A Armadilha do Perfeccionismo


Muitas vezes, focamos em uma carreira em especial porque ficamos profundamente impressionados pelos feitos dos profissionais mais realizados na área. Formulamos nossas ambições ao admirarmos as belas estruturas do arquiteto responsável por projetar o novo aeroporto da cidade ou seguirmos as negociações intrépidas do mais rico gestor de fundos de Wall Street, ao lermos as análises do aclamado romancista literário ou experimentando os pratos apetitosos no restaurante de um chef premiado. Formamos nossos planos de carreira com base na perfeição.

Então, inspirados pelos mestres, damos nossos primeiros passos e os problemas começam. O que conseguimos projetar, ou ganhar no primeiro mês de negociação, ou escrever em um conto inicial, ou cozinhar para a família está absurda e notavelmente abaixo do padrão que gerou nossas ambições. Nós, que somos tão cientes da excelência, acabamos sendo os menos capazes de tolerar a mediocridade – que, neste caso, por acaso é a nossa.

Ficamos presos em um paradoxo desconfortável: nossas ambições foram movidas pela grandeza, mas tudo o que sabemos sobre nós mesmos aponta para uma ineptidão congênita. Caímos no que podemos chamar de Armadilha do Perfeccionismo, definida como uma poderosa atração à perfeição, desprovida de qualquer entendimento maduro ou suficiente sobre o que é necessário para atingi-la.

A culpa não é essencialmente nossa. Sem revelar isso de alguma forma, ou até talvez estando ciente disso, nossa mídia deixa de lado bilhões de vidas comuns e anos de fracasso, rejeição e frustração, mesmo naqueles que conquistam algo – para servir uma amostra diariamente selecionada dos principais momentos da carreira, que, dessa maneira, acabam não parecendo ser as violentas exceções que são, mas sim uma norma e um referencial de realização. Começa a parecer que “todos” são bem-sucedidos porque todas as pessoas de quem ouvimos falar realmente são sucessos – e nos esquecemos de imaginar os oceanos de lágrimas e desespero que necessariamente as cerca.

Nossa perspectiva é desequilibrada porque conhecemos muito bem nossas lutas por dentro, mas somos expostos a narrativas de conquista aparentemente sem dor por fora. Não podemos nos perdoar dos horrores dos rascunhos iniciais – basicamente porque não vimos os daqueles que admiramos.

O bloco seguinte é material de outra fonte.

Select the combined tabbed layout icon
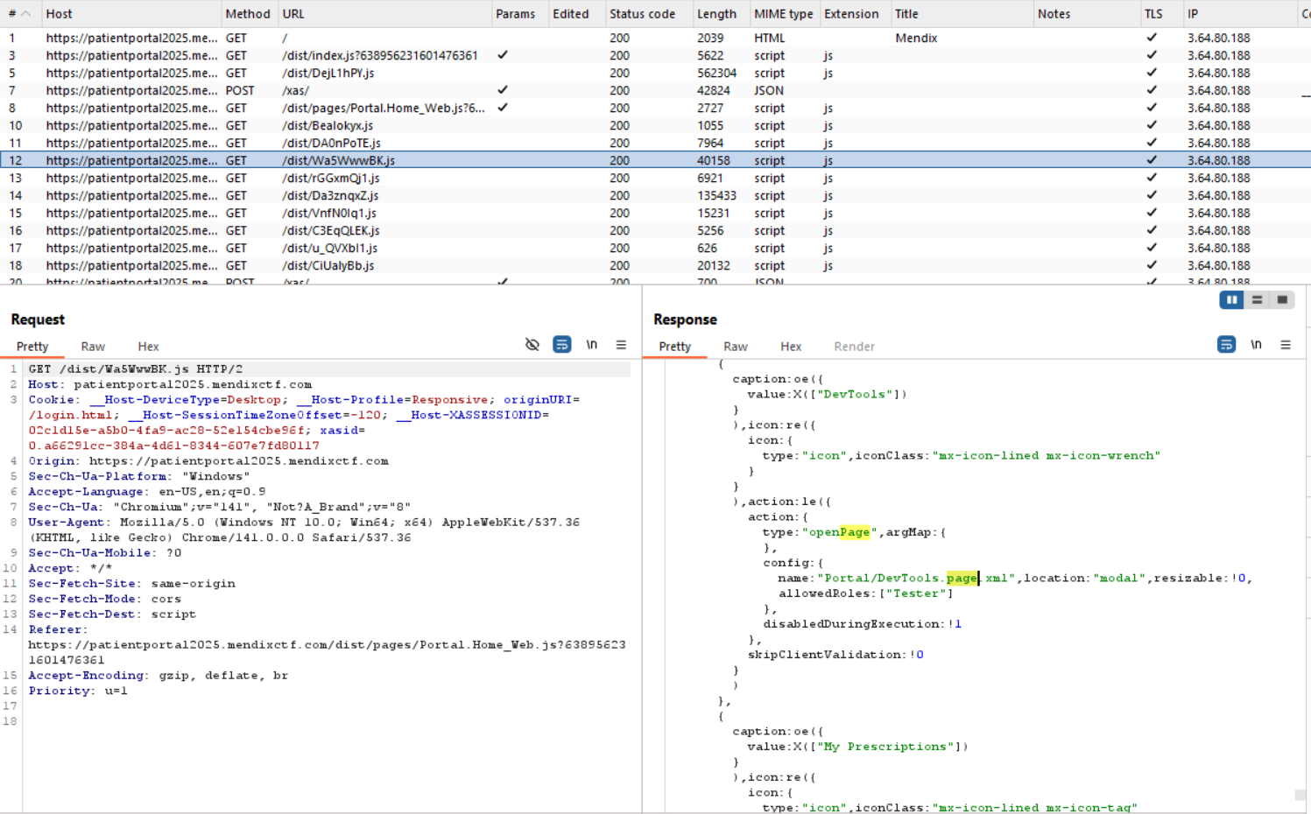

Precisamos de uma imagem mais sã de quantas dificuldades estão por trás de tudo que desejaríamos emular. Não deveríamos olhar, por exemplo, para as obras primas de arte em um museu, mas sim ir ao estúdio e ali ver a angústia, versões iniciais estragadas e marcas de água no papel sobre o qual o artista chorou. Deveríamos focar no tempo que o arquiteto levou até receber sua própria encomenda de respeito (ele tinha mais de 50 anos), desenterrar as histórias do início do escritor que agora ganha prêmios e examinar mais de perto quantos fracassos o empreendedor teve de enfrentar.

Precisamos reconhecer o papel legítimo e necessário do fracasso, permitir a nós mesmos fazer as coisas de modo imperfeito por muito tempo – como um preço que não podemos deixar de pagar por uma oportunidade um dia, daqui a muitas décadas, de fazer algo que os outros considerarão um sucesso espontâneo.